Over the past 30 years, considerable progress was made in developing viable industrial-scale microbial production schemes for recombinant spider silk and collagen production. Nowadays, both P. pastoris and E. coli are used as the host organism for commercial large-scale production of recombinant spider silk. The optimization of DSP steps such as the use of non-harmful solvents (water) and endotoxin removal by autoclaving have facilitated process implementation for large volume applications such as textile (Spiber/Bolt Threads), cosmetics and even automotive applications (AMSilk). However, partial degradation and limited durability of the recombinant product when compared to natural spider silk have been reported, leading to the need for additional steps needed for product refinement, resulting in a more expensive process. While understanding of how the amino-acid composition and the modular composition of the various spidroins [9, 10] has guided improved and more predictable gene design for production of spider-silk-like products, the process of dope storage and further spinning as seen in the natural organisms, has been challenging to reproduce in the industrial processes, although considerable process is being made [53,54,55,56,57].

Concerning the production of recombinant collagen, shortcomings such as low product yield and inability to generate a product hydroxylated to a similar percentage to native collagen have been identified as major challenges/weaknesses for the microbial processes. Despite these limitations, advantages such as the absence of immunogenic reactions and low batch-to-batch variability have been recorded. A scalable purification process comprising centrifugation and freeze-drying has been developed and large-scale process optimization has been targeted, for example, by the chemical company Evonik in 2020. The segment has clear leaders who manufacture collagen-like proteins from different sources for cosmetic and food applications. This elevates barriers to entry to these markets for other manufacturers and emphasizes the importance of continuing to develop economically viable production processes, to gain competitive advantage. The use of alternative product designs instead of trying to replicate exactly natural collagens is also showing good progress. For medical applications, the main aim is to reproduce the properties of at least some of the many types of human collagen. Use of microbial production for this product seems so far to not be the most adequate for this purpose, considering that a P. pastoris-based process has been available for some years, but does not seem to be deployed in clinical trials medical use, while recombinant human collagen made for example in plants, seems to continue to progress in clinical uses.

Due to high interest in demand for spider silk in industries such as fashion and innovative biomaterials, which require large product volumes, it is expected that companies continue to optimize their production processes (AMSilk) and further extend volumetric productivity (Spiber Inc.).

As it pertains to the recombinant collagen platform, the need for a product that decreases dependency on animal sources should lead to growth in non-animal collagen demand, creating opportunities for implementation at an industrial level.

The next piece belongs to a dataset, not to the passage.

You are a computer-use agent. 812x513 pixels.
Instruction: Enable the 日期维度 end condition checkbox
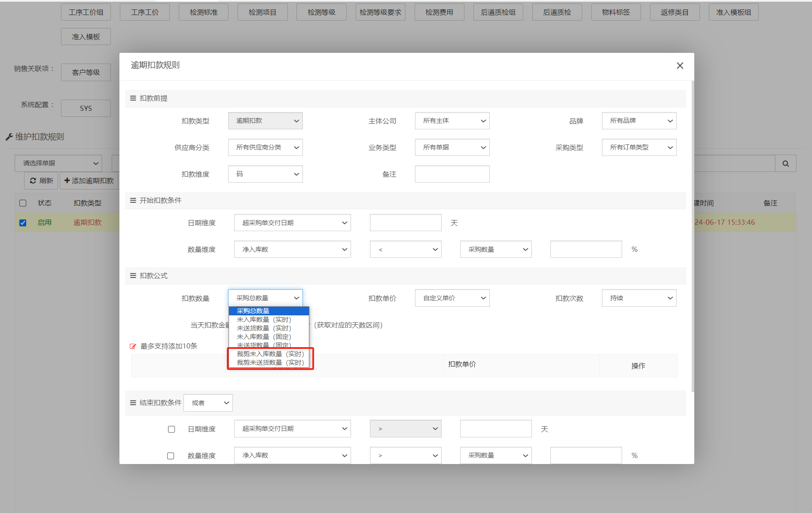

Initially, processes aimed at closely reproducing the native polymers, and while there have been remarkable successes in attaining such products using, for example, plants as production platforms for recombinant human-collagen, the challenges in doing so in microbial platforms have driven interest in the production of biosynthetic materials, i.e., non-natural products, that reproduce the sought mechanical properties of the native spider silk or native collagens within the constraints of a microbial-based economical large-scale process.

While challenges remain, interest in their potential applications due to their exceptional properties drove significant progress in establishing industrial bioprocesses for recombinant collagens and recombinant spider silk, to the point where today there are industrial projects for both molecules. However, further engineering of the molecules and/or of the host strains will be necessary, to fulfil the promise of industrial production of these fascinating polymers.